SnapPix is built for the moment right after the ride, lap, or mountain descent — when you have great footage, but you don't want to spend your whole evening inside a complicated editor. If this is your first time opening SnapPix, you're in the right place.
In this guide, we'll go from raw action camera footage to a clean finished video in about 10 minutes: import a clip, add a GPS overlay, adjust the look, and export something ready for YouTube, Instagram, or to share with friends after the session.
Getting Started with SnapPix: Your First Video in Minutes
SnapPix is built to make action footage fast to edit and easy to polish. There’s no complicated project setup and no bloated workflow. You import a video, load it into the editor, add stickers, customize the look, trim the video, and export.
In this guide, we’ll walk through the real SnapPix process so your first edit feels simple and clear from the start.
Your first SnapPix edit should feel finished, not exhaustive. Pick the moment people will actually want to watch twice.
— SnapPix editing rule of thumb
Step 1: Import Your Video
Start by importing your video into SnapPix. Once the file is in the app, click on the video to load it into the preview and timeline.
This is the moment where the edit begins. You are not creating a separate project first. You simply bring in the footage and start working on it right away.
Step 2: Load the Video in the Editor
After clicking the imported video, SnapPix loads the preview and places the video in the editor timeline. From there, you can immediately start building the look of your final video.
This keeps the workflow direct and beginner-friendly. Instead of spending time on setup, you move straight into editing.
Step 3: Add Stickers
Now comes the fun part. Drag and drop stickers into the video editor to start building your overlay layout.

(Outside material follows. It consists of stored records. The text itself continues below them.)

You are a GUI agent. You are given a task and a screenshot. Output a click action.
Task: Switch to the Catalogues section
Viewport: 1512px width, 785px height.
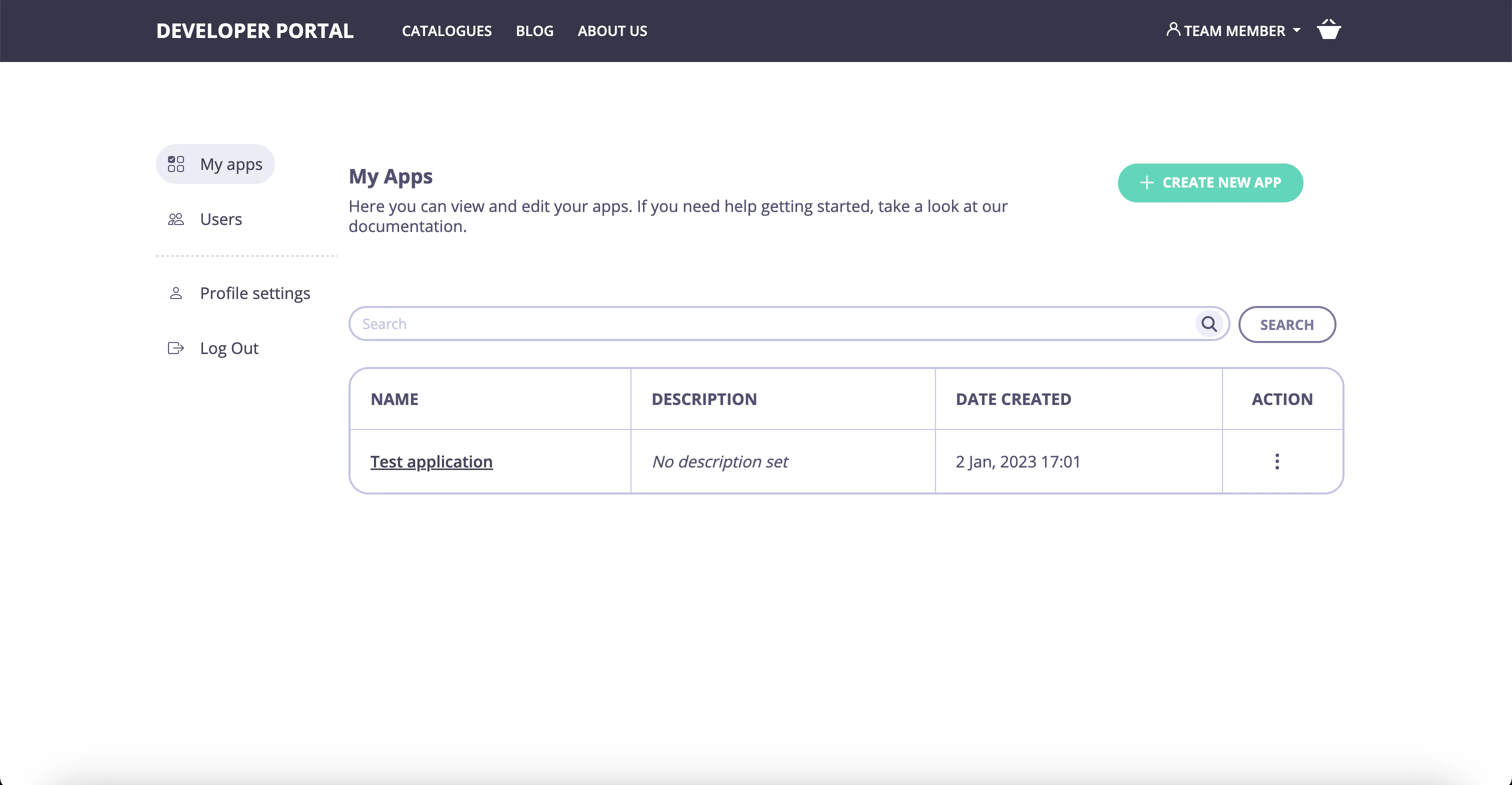[446, 30]
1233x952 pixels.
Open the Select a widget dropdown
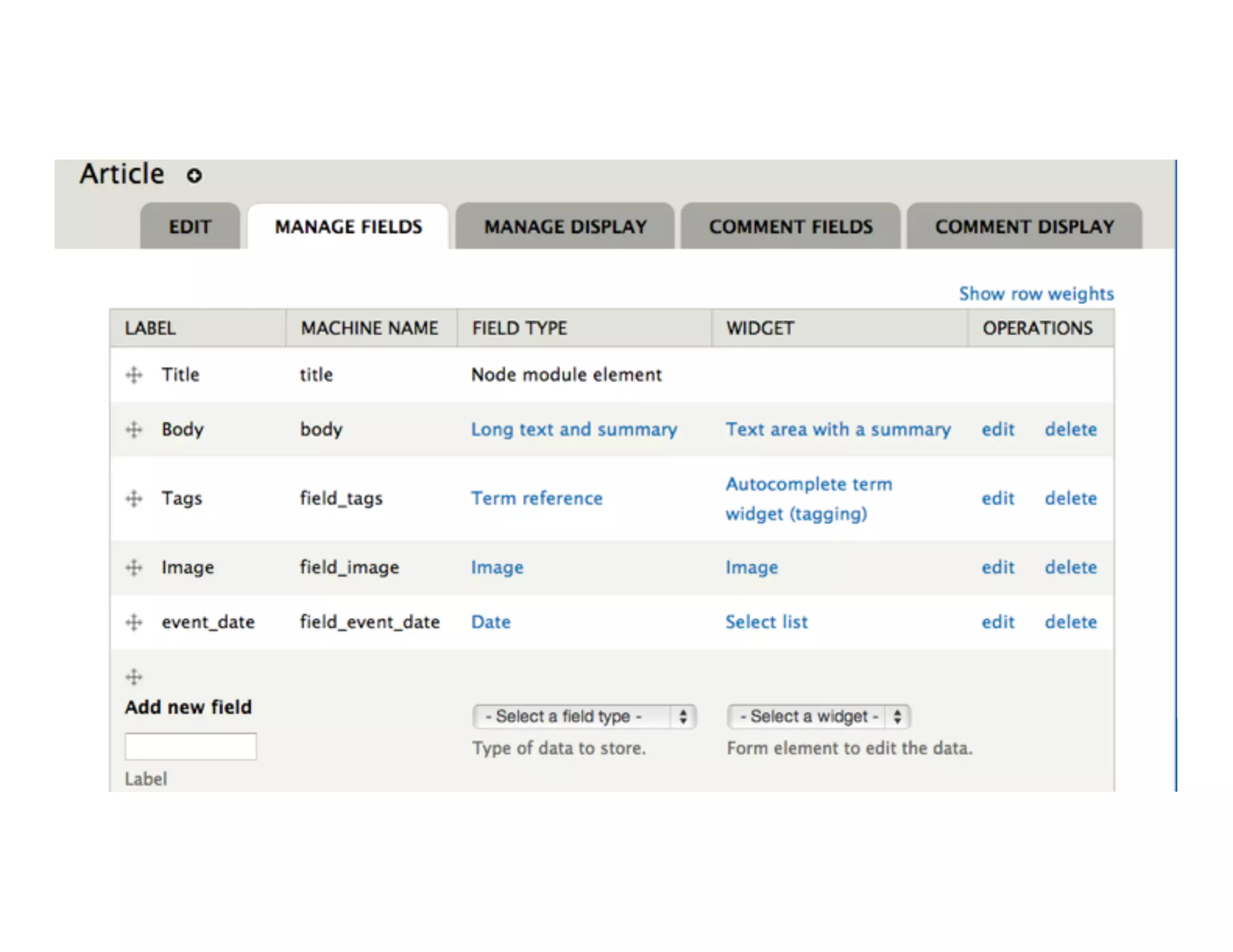[818, 717]
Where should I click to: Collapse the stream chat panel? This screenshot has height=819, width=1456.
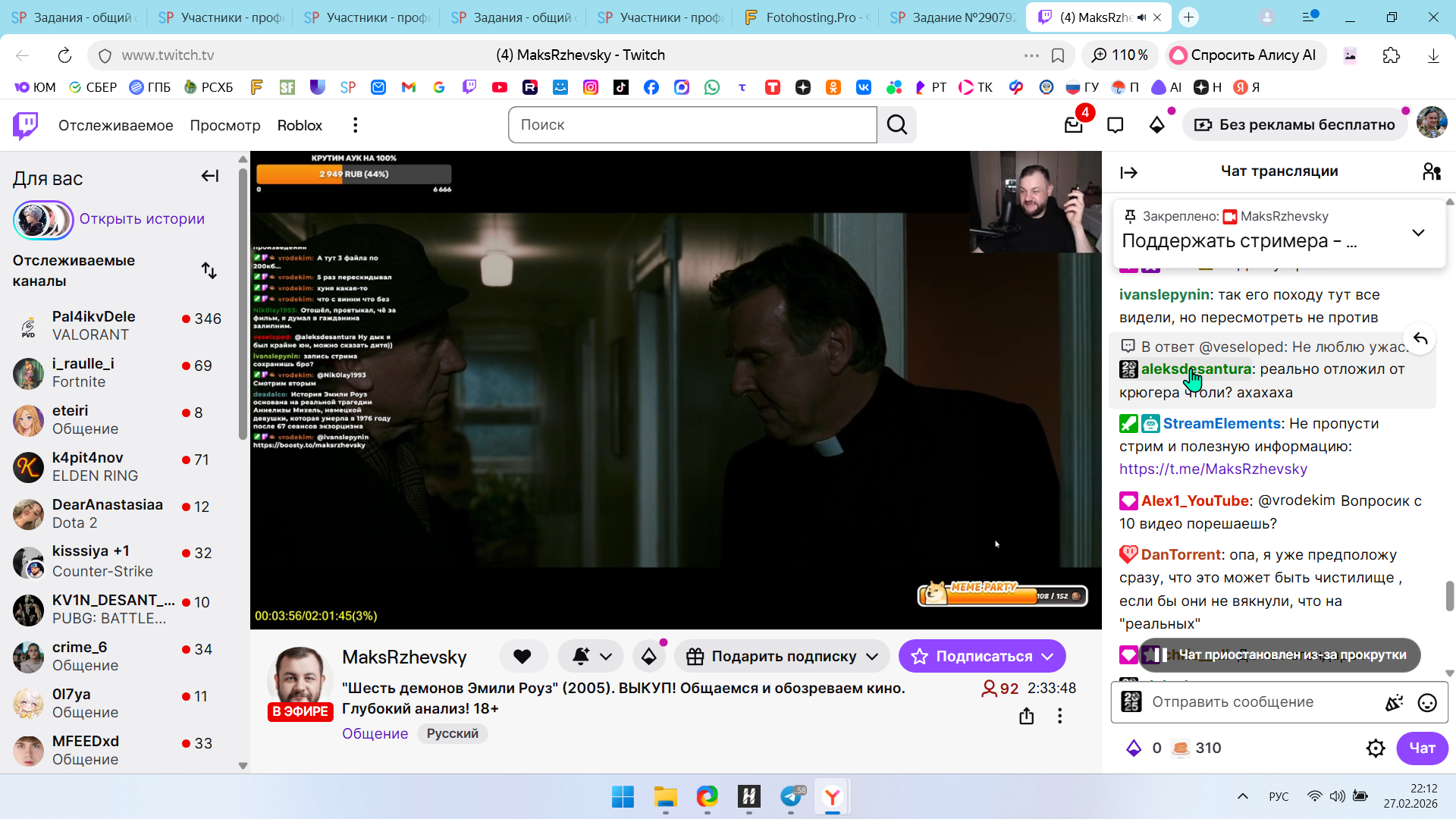click(x=1128, y=173)
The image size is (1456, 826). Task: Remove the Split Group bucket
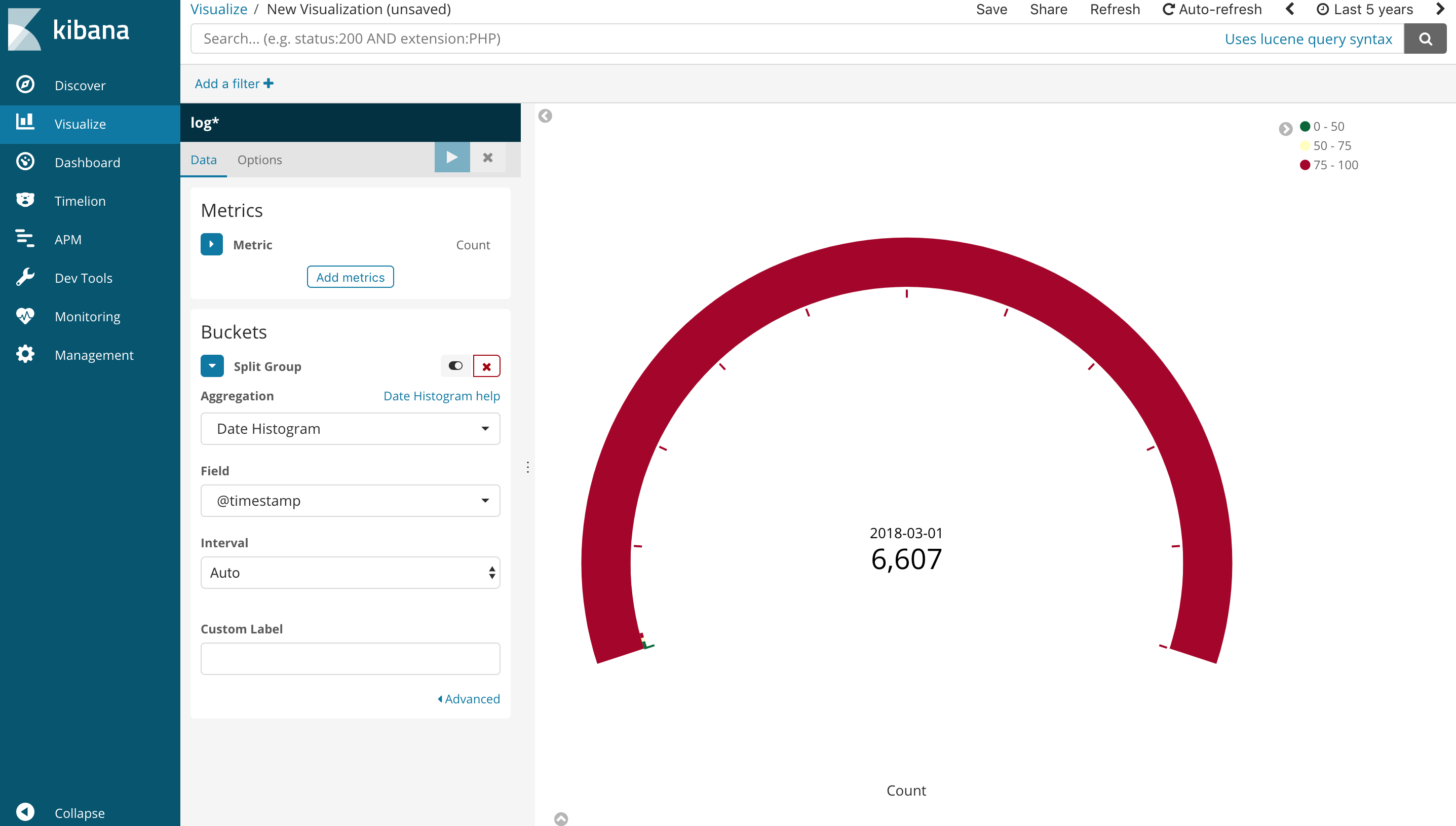coord(486,366)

This is where your footage begins to feel more polished and more informative. Depending on the style of the clip, you can add speed, GPS, HUD-style, or other visual stickers to support the story of the ride, drive, or session.
A good first edit usually works best with just one or two clean elements. Elegant beats crowded.
Step 4: Customize Each Sticker
Once a sticker is added, you can customize it to match the look of your video. Adjust its appearance, fine-tune the style, and change its placement so it sits naturally in the frame.
This step matters more than people think. A well-placed sticker feels like part of the footage. A poorly placed one feels like it was dropped on top at the last second.
Keep things readable, balanced, and out of the way of the main subject.
Step 4: Trim the Video
With the overlays in place, trim the video to keep only the best moments. In SnapPix, you can cut from the start, trim the end, and also make middle cuts to remove the parts you do not need.
This is one of the fastest ways to improve the final result. Most raw footage is longer than it needs to be. A tighter edit usually feels more professional, more dynamic, and more watchable.
Step 4: Export
Once everything looks right, export the video.
This is the final step: take the edited footage with your stickers, trims, and adjustments, and render it into a finished video ready to share.
For a first edit, the goal is not perfection. The goal is to complete the full loop once and get a clean result out.
Your first SnapPix win
If you can import one clip, trim it down, add one elegant overlay, and export it cleanly, you've already done the hardest part: you've built a repeatable workflow.
From there, every new video gets easier — and better.